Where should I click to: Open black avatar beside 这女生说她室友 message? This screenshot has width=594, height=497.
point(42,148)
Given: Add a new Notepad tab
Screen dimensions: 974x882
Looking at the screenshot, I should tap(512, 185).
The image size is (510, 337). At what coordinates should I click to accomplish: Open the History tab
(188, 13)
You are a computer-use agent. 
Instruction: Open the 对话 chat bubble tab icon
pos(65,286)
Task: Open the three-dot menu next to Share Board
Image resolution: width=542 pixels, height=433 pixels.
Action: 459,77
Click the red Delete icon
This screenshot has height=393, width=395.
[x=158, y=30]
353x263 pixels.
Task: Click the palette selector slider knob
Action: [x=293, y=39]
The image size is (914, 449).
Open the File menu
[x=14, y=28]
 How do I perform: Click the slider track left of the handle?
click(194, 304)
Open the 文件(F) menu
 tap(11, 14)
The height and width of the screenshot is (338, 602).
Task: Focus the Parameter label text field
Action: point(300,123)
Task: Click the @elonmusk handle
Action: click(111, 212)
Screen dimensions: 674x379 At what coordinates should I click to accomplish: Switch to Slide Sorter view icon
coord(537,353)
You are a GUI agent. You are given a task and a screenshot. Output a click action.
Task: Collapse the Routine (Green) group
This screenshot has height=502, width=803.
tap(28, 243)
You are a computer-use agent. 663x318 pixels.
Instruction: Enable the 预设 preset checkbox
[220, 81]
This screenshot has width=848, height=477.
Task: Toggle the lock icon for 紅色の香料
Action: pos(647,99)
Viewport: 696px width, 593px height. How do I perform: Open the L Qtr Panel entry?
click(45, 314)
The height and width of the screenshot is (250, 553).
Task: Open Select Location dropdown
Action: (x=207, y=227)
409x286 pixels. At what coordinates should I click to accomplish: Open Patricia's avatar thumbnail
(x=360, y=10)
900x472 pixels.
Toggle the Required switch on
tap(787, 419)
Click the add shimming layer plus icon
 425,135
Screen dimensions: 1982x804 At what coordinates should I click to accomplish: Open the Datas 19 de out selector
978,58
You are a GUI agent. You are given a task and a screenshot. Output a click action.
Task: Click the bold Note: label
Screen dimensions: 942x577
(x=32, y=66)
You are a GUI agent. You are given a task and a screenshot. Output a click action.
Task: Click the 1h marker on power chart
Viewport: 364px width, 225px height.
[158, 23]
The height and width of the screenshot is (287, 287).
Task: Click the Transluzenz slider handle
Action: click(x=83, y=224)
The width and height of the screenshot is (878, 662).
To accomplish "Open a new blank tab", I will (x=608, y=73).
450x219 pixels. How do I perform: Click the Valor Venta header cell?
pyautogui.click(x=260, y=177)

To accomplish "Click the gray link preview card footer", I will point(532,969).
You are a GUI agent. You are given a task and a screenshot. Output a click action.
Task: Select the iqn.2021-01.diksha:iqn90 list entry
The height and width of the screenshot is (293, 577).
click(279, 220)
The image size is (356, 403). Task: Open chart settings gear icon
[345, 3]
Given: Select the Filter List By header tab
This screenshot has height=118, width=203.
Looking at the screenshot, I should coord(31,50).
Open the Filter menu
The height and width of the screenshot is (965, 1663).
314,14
+===+
### DIRECTIONS
Please give an exact copy of the entries above, from the line with "Task: Click the 1h marker on power chart" down to the line with "Given: Select the Filter List By header tab", inclusive, and nothing else.

### RESULT FOR THIS EXERCISE
Task: Click the 1h marker on power chart
Viewport: 364px width, 225px height.
[158, 23]
The height and width of the screenshot is (287, 287).
Task: Click the Transluzenz slider handle
Action: click(x=83, y=224)
The width and height of the screenshot is (878, 662).
To accomplish "Open a new blank tab", I will (x=608, y=73).
450x219 pixels. How do I perform: Click the Valor Venta header cell?
pyautogui.click(x=260, y=177)

To accomplish "Click the gray link preview card footer", I will point(532,969).
You are a GUI agent. You are given a task and a screenshot. Output a click action.
Task: Select the iqn.2021-01.diksha:iqn90 list entry
The height and width of the screenshot is (293, 577).
click(279, 220)
The image size is (356, 403). Task: Open chart settings gear icon
[345, 3]
Given: Select the Filter List By header tab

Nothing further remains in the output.